キユーピーは6月21日、国際医療福祉大学の松本哲哉主任教授、帯広畜産大学との共同研究により、卵白に含まれるタンパク質「卵白リゾチーム」を加熱して変性した「加熱変性リゾチーム」に、新型コロナウイルスを不活性化させる効果があることを確認したと発表した。
キユーピーグループは「国内の鶏卵生産量の約1割を取り扱う商品メーカー」として、卵に関する研究を重ねてきた。その中で、加熱変性リゾチームについては、東京海洋大学との共同研究により、ヒトノロウイルス、新型ヒトノロウイルス(GⅡ.17)、A型肝炎ウイルスを不活性化させることを確認し発表している。
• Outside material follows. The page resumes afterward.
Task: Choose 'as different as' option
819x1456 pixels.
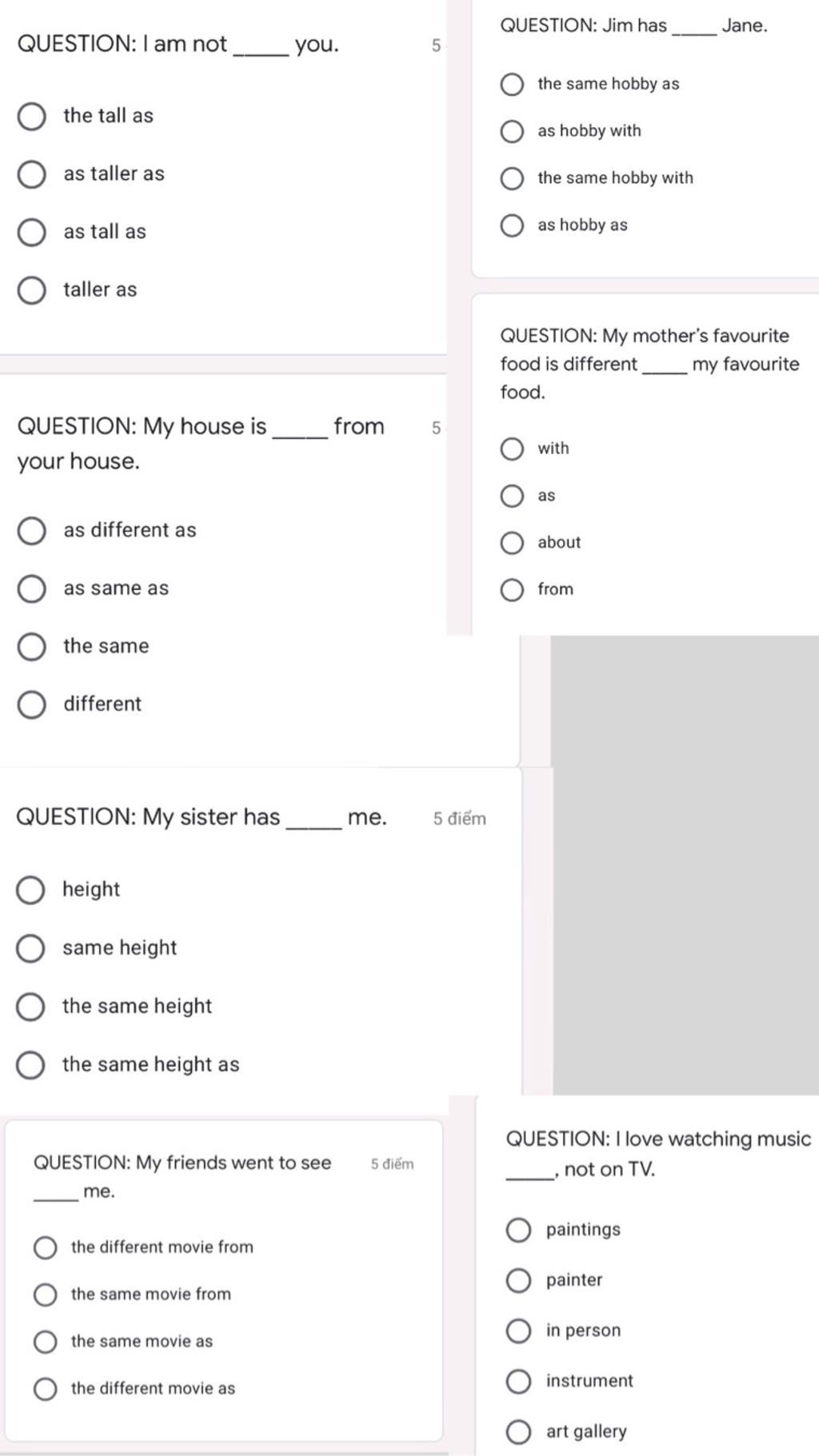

今回の研究で、濃度1%の加熱変性リゾチームは、新型コロナウイルスを20秒で99.5%以上不活性化することがわかった。試験は次の2通りが実施された(試験はアルコールの影響を排除するため、希釈などにアルコールは使用していない)。
試験1:加熱変性リゾチームを用いた短時間での新型コロナウイルス不活性化効果
加熱変性リゾチーム溶液の最終濃度が1%になるよう、新型コロナウイルス溶液(ウイルス力価は約6.75 log10 TCID50/mL)と混和。これを20秒間静置した後培養細胞に接種し、TCID50(50%培養細胞感染価)測定方によりウイルス力価(ウイルスりきか。ウイルス量)を算出。その結果、99.5%以上の新型コロナウイルスが不活性化された。
試験2:加熱変性リゾチームの濃度と新型コロナウイルス不活化効果
加熱変性リゾチームの最終濃度が0.25%、0.5%、1%になるよう新型コロナウイルス溶液と混和。これを5分間静置した後、培養細胞に接種し、TCID50法でウイルス力価を算出。その結果、0.25%の加熱変性リゾチームでは98.5%、0.5%と1%では99.5%以上の新型コロナウイルスが不活性化された。
アルコールによる新型コロナウイルスの不活性化はすでに知られているが、肌荒れ、アレルギー反応、宗教上の制約などで使えない人がいる。この研究は、そうした人たちへの活用が期待されている。今後は変異株の不活性化を検証するとのこと。